ここでは住宅・不動産投資ローンを借り換える流れを簡単に紹介します。基本的に、金融機関に相談した後は金融機関の指示を受けながら手続きを進めます。
- 現在の金融機関のローン返済額と条件を再確認する
- 借り換え先となる金融機関を決める
- 新たな金融機関で審査を受け、ローン借り換えを行う
- 現在の金融機関と新しい金融機関で手続きをおこなう
- 新しい金融機関から受けた融資で元の金融機関のローンを完済する
- 新たな金融機関と交わした契約に基づいて返済していく
以下の記事で、借り換えするための手順についてより詳しく解説しています。ぜひこちらも参考にしてください。
【関連記事】アパートローンを借り換えしたい!具体的な手順や費用をわかりやすく解説
手数料を準備できない場合はどうしたらいい?
前述の通り、住宅・不動産投資ローンの借り換えには諸費用の準備が必要となります。しかし、諸費用は数十万円程度かかることが多く、すぐに準備ができない場合もあるかもしれません。
ここでは、「諸費用が準備できない」という場合の対応策について解説します。
- 対応策1:諸費用もローン金額に含める
- 対応策2:諸費用が安いローンを選ぶ
対応策1:手数料もローン金額に含める
ローン金額に諸費用の金額も含むことができる金融機関もあるため、まずは金融機関に相談してみましょう。
ローンと一緒に諸費用も借りる「オーバーローン」といわれる方法や住宅ローンとは別に諸費用ローンを借りる方法もあります。
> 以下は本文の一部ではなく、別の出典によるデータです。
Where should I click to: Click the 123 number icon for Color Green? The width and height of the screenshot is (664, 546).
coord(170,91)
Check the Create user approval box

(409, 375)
ただし、諸費用も借り入れした場合は借入金額が増えることになるため金利の支払いも多くなるので、返済負担が大きくなってしまうことは留意しておきましょう。
対応策2:手数料が安いローンを選ぶ
「保証料不要」や「事務取扱手数料が定額」といったローンを選択することで諸費用を少なくすることが可能です。前述した各費用をチェックし、総額でいくらになるのか金融機関の担当者にしっかりと聞きましょう。